(Provided entries):
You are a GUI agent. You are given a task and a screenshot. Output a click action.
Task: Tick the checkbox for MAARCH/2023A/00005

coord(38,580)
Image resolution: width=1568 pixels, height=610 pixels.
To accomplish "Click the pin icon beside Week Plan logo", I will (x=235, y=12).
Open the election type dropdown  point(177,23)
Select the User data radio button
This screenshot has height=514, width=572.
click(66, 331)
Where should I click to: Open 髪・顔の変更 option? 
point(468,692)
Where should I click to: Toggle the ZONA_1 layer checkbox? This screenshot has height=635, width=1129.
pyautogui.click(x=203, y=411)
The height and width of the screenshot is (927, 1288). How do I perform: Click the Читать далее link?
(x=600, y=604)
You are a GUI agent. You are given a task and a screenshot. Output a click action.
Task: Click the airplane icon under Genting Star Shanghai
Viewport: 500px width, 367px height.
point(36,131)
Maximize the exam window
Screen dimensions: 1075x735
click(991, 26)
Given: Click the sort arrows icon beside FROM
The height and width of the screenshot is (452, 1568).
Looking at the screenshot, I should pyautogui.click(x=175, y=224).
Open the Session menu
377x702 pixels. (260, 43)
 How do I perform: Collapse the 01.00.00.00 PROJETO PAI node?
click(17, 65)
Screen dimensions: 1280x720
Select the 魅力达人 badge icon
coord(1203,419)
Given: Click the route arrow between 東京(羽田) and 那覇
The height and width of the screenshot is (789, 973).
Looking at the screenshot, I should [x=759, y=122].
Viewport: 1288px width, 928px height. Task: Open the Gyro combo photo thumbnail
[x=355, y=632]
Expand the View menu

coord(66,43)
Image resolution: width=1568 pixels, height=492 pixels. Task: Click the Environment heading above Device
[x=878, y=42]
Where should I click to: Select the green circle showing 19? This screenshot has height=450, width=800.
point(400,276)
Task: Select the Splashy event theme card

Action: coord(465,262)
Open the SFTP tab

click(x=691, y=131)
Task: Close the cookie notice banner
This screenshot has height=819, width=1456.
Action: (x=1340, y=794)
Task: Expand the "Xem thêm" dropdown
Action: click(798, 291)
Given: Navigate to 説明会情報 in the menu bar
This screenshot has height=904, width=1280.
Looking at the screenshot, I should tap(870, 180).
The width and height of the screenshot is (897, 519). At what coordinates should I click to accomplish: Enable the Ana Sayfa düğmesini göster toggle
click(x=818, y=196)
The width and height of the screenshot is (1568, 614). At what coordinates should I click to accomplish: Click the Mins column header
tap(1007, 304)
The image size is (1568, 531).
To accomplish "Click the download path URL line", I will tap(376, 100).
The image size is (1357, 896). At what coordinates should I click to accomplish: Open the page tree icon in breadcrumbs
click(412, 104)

(What the exercise asks): Output only a verbatim copy of the lines spanning from the line that contains "Viewport: 1288px width, 928px" to the end of the records above.

(Task response):
Viewport: 1288px width, 928px height. Task: Open the Gyro combo photo thumbnail
[x=355, y=632]
Expand the View menu

coord(66,43)
Image resolution: width=1568 pixels, height=492 pixels. Task: Click the Environment heading above Device
[x=878, y=42]
Where should I click to: Select the green circle showing 19? This screenshot has height=450, width=800.
point(400,276)
Task: Select the Splashy event theme card

Action: coord(465,262)
Open the SFTP tab

click(x=691, y=131)
Task: Close the cookie notice banner
This screenshot has height=819, width=1456.
Action: (x=1340, y=794)
Task: Expand the "Xem thêm" dropdown
Action: click(798, 291)
Given: Navigate to 説明会情報 in the menu bar
This screenshot has height=904, width=1280.
Looking at the screenshot, I should tap(870, 180).
The width and height of the screenshot is (897, 519). At what coordinates should I click to accomplish: Enable the Ana Sayfa düğmesini göster toggle
click(x=818, y=196)
The width and height of the screenshot is (1568, 614). At what coordinates should I click to accomplish: Click the Mins column header
tap(1007, 304)
The image size is (1568, 531).
To accomplish "Click the download path URL line", I will tap(376, 100).
The image size is (1357, 896). At what coordinates should I click to accomplish: Open the page tree icon in breadcrumbs
click(412, 104)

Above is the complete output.